So it isn’t surprising that that most New York of activities interested him. Yachts. The Mavourneen was a motor yacht built in 1907, the family had it only till the outbreak of World War I when it has handed over to the coastal defense effort.
Lucy kept a detailed account of several of the trips they took along the east coast waterways and the St Lawrence/Champlain canal systems. George took excellent photographs as well.
“Thursday, Aug. 8 (1907)
Entire morning spent in puttering, until twelve o’clock, then Captain G. raised his flags and the M. was in commission! We had luncheon, said goodbye to all the Cramptons, and at eight minutes of three we broke out the anchor and off we went.
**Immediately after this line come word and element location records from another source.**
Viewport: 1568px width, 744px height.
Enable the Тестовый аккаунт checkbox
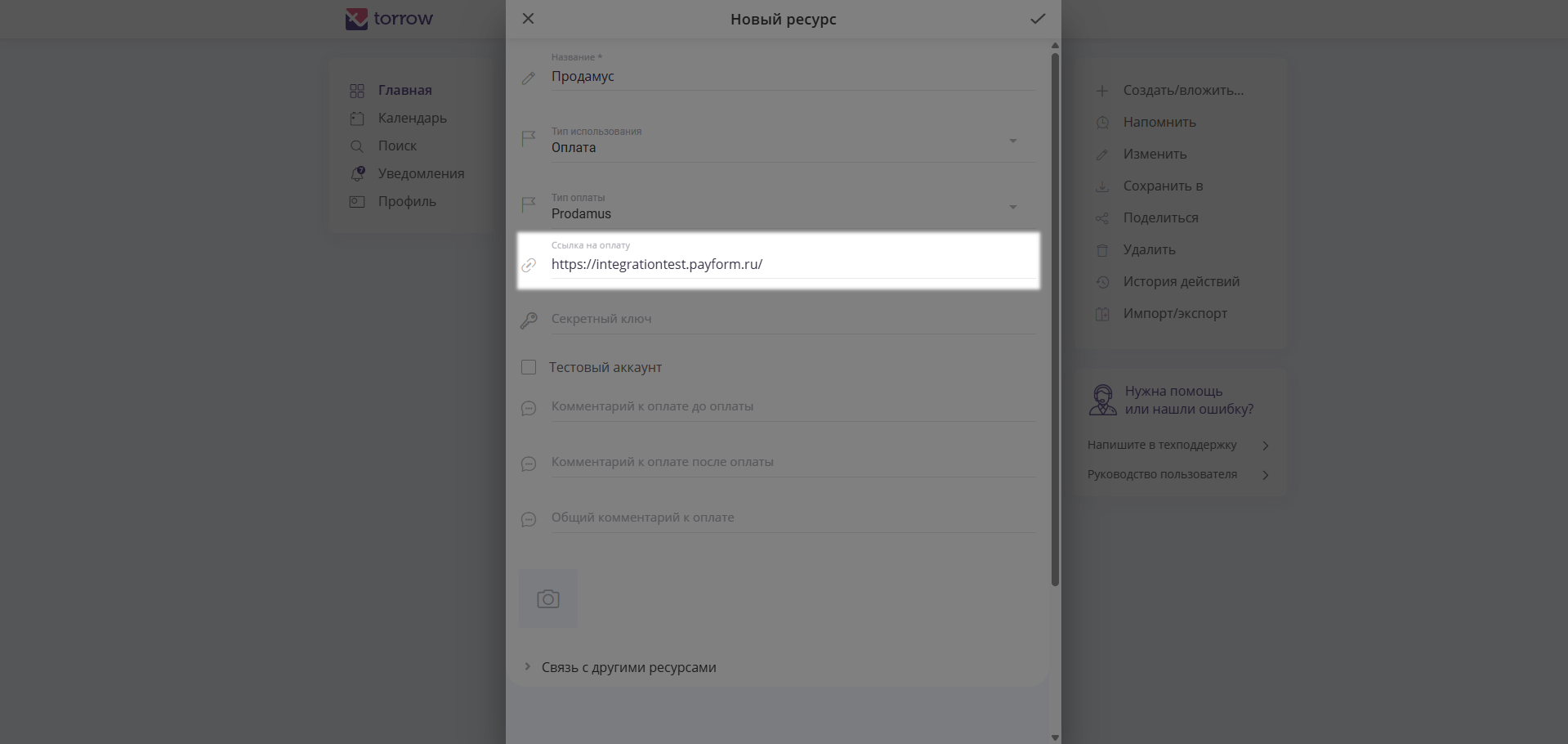click(529, 367)
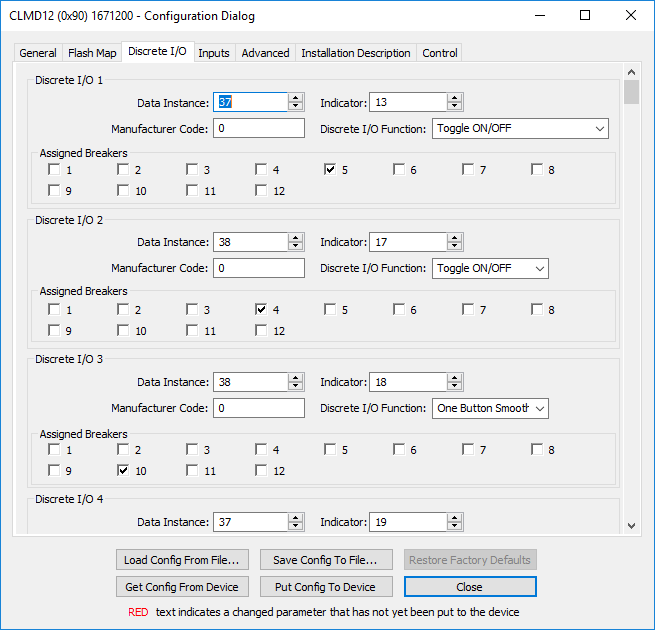Click Manufacturer Code field in Discrete I/O 1
This screenshot has height=630, width=655.
click(x=258, y=129)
The little Cramptons set off giant fire crackers and everybody waved and we were very happy at starting. She moved deliciously thro the water, the day was fine, and it seemed too good to be true that we were actually moving away from Morris Cove. Note: Do Not try to buy anything in the line of provisions at Cousin Eli’s grocery store, he hasn’t anything one wants and what one buys is sour.
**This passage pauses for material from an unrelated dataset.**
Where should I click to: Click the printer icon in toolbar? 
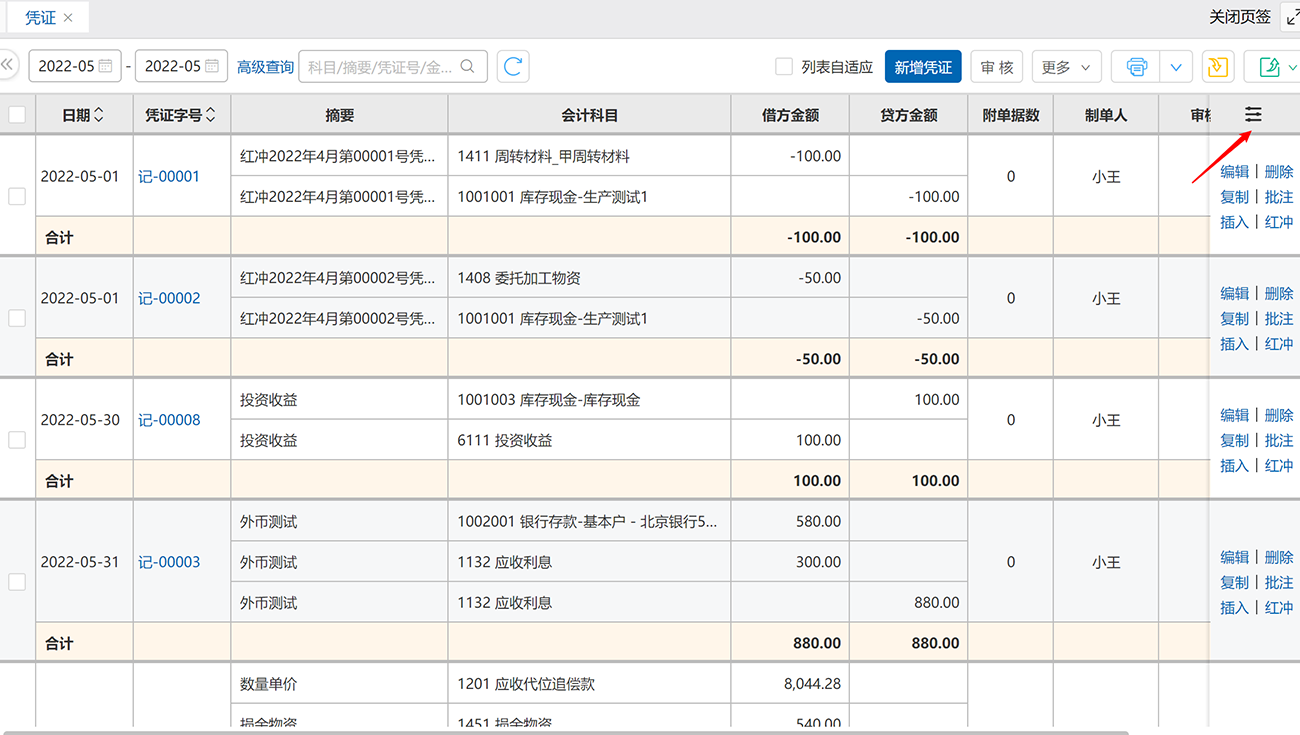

We pulled in behind Duck Island Breakwater to lie there for the night. It was so warm that we thought we would get in for a swim. I came up in ballet costume to find the temperature lower by about forty degrees, a squall blowing and Captain G. busy finding another anchorage not quite so near the stern of a great black schooner that seemed to be dragging back upon us. We did get in a chiefly refreshing swim, then a sunset and dinner, soon to bed, and our first day was too joyous!
Saw porpoises. L.M.C.”

*the Cramptons were the family who built the boat down at Morris Cove, Ct.